Карстен и Макс (так звали ребёнка) направились к автобану и сели в автомобиль. Девушка ждала снаружи. Я угрюмо накачивалась пивом, не замечая, как тают в пачке сигареты одна за одной. Все больше сопоставляя, я находила так много противоречий в описании сестры и в том, что я видела в реальности, так что под конец у меня не оставалось сомнений, что это никакая не сестра. В руке девушки была роза.
«Кто эта женщина?», – не переставая вопрошала я Йенса. Со мной был только мобильный телефон с плохим переводчиком, и меня трясло от того, что я не имею возможности нормально изложить мои мысли и услышать вразумительный ответ.
Я заставила Йенса написать Мануэле, которая уже потерялась из вида в поисках новых мужчин, и ещё раз спросить, кто же эта фрау на самом деле. Мануэле было явно не до нас, и сообщение оставалось непрочитанным.

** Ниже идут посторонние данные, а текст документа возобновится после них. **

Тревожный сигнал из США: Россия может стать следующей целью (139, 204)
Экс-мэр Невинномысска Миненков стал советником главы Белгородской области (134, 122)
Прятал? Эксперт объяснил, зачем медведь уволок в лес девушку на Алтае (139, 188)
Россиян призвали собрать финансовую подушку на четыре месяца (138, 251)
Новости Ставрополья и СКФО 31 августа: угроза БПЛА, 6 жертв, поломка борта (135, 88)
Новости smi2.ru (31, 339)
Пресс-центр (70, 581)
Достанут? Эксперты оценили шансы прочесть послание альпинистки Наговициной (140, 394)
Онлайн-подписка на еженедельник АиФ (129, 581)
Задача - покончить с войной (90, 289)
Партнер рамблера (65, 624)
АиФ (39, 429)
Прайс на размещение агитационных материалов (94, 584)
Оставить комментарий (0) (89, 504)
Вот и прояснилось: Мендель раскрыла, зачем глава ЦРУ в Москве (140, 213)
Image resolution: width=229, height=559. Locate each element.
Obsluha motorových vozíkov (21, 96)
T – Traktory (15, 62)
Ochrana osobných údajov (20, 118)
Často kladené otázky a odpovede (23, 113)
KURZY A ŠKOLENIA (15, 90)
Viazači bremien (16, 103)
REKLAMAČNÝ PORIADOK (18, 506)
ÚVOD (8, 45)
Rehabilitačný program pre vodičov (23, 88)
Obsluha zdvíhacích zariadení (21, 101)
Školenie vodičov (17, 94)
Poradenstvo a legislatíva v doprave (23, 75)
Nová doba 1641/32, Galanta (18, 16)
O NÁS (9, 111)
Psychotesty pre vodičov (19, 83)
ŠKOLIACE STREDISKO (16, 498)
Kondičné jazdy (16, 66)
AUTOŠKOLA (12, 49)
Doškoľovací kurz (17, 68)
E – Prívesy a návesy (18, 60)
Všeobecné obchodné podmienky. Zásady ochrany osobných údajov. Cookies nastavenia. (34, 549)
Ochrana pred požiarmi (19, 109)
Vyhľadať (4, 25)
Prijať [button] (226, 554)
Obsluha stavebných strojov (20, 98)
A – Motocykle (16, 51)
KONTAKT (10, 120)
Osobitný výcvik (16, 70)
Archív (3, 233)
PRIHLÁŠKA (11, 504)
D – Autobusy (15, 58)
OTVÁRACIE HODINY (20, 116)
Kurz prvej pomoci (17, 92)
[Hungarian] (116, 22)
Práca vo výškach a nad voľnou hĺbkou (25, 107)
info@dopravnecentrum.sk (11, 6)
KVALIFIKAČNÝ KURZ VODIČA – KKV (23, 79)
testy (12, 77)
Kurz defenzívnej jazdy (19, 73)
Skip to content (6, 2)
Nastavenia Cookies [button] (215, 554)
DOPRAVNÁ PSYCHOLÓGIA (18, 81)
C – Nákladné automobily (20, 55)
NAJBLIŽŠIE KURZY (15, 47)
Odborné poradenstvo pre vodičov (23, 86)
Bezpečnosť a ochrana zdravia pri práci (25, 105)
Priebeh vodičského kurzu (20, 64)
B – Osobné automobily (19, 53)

Тем временем счастливое семейство устремилось в нашу сторону и расположилось как раз за соседним столиком. Карстен в упор «не видел» и «не замечал» меня. Что может быть унизительнее для женщины, когда на публике её возлюбленный делает вид, что с ней не знаком, особенно если он пришел с другой? Карстен дурачился как ребенок, сражался с мальчишкой на деревянных мечах, кидал бумажки в бармена и со смехом убегал от него (это при больной-то ноге), в общем, прыгал как резвый козёл. Таким я его уже давно не видела. Но таким я его когда-то полюбила. Я украдкой поглядывала на его спутницу. Она сидела напротив Карстена рядом с ребёнком, периодически ласково обнимая его, словно родная мать. Было странно ожидать такого от женщины, которая не приходится мальчику никем и видит его от силы две недели. Обычная девушка лет 27, ничем не примечательная, но все же симпатичная. Пазлы начали складываться в моей голове. Это именно она, а не сестра прочла моё письмо. Это именно для неё в статусе Карстена появилось «Шац, ихь либе дихь» («Сокровище, я люблю тебя»). Именно поэтому прекратилась переписка со мной, поэтому он перестал приходить, поэтому я была заблокирована. Я была одурачена, растоптана. Меня обманом заставили вернуться назад. Ярость закипала во мне. Снова сценарий Йенса, который подписал на это своего друга. И вот я вернулась, и Карстену больше не надо изображать влюбленного. Он вернулся к своей девушке и даже не стесняется демонстрировать мне ее. Ведь птичка уже в клетке, и клетка захлопнулась.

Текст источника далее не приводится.